Background to Namibia’s Economy

 Namibia has the distinction of being the most arid in Southern Africa and carries an estimated population of 1.7 million people on a total land area of 830 000 km2. Its relatively small population grew at an annual rate of 3.1% between 1970 and 1980 and at a slightly higher rate of 3.2% per year between 1981 and 1990. The national average annual rainfall figures are about 350-400 mm, with the northeast receiving the highest rainfalls, which average around 700mm per year. Its aridity limits the potential for both agricultural and forestry production. However, its scarce water resources and the natural woodland formations and other vegetation types play major ecological and direct economic roles in its largely rural economy and its industries.

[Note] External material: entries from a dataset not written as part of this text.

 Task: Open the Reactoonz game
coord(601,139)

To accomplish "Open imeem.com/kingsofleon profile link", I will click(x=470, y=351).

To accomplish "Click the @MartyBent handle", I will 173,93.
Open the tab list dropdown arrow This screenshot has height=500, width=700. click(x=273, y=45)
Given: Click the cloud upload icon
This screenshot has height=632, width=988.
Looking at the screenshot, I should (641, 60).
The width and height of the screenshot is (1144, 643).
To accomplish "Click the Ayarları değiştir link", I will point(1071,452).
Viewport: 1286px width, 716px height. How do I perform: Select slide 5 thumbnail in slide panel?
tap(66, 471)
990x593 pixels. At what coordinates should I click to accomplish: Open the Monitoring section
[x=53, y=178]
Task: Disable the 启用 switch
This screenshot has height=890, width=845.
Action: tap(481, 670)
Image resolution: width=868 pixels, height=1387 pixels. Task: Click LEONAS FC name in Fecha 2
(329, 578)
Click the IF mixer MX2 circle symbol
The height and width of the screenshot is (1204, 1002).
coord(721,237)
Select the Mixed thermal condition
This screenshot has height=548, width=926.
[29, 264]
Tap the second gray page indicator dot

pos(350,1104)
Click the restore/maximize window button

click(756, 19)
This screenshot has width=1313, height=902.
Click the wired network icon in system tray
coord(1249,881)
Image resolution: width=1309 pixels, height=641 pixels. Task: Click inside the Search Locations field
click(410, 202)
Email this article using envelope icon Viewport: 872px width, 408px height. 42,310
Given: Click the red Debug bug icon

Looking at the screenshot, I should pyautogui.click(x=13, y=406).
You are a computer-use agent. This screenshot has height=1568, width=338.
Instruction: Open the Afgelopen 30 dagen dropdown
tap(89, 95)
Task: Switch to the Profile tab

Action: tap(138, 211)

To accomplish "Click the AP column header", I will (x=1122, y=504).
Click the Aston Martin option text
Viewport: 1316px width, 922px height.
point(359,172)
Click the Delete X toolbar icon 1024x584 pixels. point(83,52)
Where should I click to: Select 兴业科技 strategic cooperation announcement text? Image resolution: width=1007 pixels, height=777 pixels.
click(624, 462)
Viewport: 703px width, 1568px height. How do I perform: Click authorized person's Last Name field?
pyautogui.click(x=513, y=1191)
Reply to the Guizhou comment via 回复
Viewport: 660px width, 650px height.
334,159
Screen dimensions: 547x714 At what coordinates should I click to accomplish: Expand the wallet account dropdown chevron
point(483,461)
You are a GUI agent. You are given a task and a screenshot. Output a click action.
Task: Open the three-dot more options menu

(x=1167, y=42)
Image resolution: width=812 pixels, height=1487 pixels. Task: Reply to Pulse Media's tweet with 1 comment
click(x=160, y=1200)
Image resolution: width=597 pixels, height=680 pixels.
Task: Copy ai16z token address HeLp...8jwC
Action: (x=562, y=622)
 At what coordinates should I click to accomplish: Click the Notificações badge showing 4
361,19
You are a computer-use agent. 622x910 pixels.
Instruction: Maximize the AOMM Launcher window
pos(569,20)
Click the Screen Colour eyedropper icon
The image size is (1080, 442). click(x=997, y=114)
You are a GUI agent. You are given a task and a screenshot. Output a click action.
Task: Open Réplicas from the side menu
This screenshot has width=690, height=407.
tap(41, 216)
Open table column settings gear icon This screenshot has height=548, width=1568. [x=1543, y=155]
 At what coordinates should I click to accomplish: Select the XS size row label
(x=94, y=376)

The economy is dominated by the extraction of natural resources of which, mining and fishing are the leading export commodities and the mainstay of its economy. Agriculture is the predominant land use in which livestock ranching, managed as commercial operations dominate in its central plateau savannahs mainly occupied by historically favoured white farmers. The rest of the country also keeps livestock and in the north, which is relatively wetter than the south, substantial cultivation is practiced. However, agriculture contributes only 10% of GDP but employs about 70% of the rural population, in which women are a majority. On the whole, Namibia’s economy is best viewed from its primary, secondary and tertiary industries. The primary industries are dominated mining, fishing and commercial agriculture. The commercial agricultural sub-sector, traditionally dominated by beef ranching has found a newcomer in the form of commercial table grape farming by irrigation along the Orange River in the south. Forestry is not a major formal industry that is typical of countries with industrial plantations. Instead, it plays a major role in the livestock industry, tourism and domestic energy supply, in addition to construction of shelter. This contribution is not often obvious and has not managed a place in the national accounting system. The secondary industries are made up of meat and fish processing, other manufacturing, electricity and water supply. The tertiary industries are driven by the wholesale and retail trades, tourism, financial, real estate, business services, transport and communications. Currently, Namibia is developing a second National Development Plan (NDPII, 2001-2006) in which several assumptions on the growth of the Namibian economy have been made. These are that:

In all these assumptions on the economy, the major driving secttors will perform as indicated below:

Forestry Development in the National Perspective.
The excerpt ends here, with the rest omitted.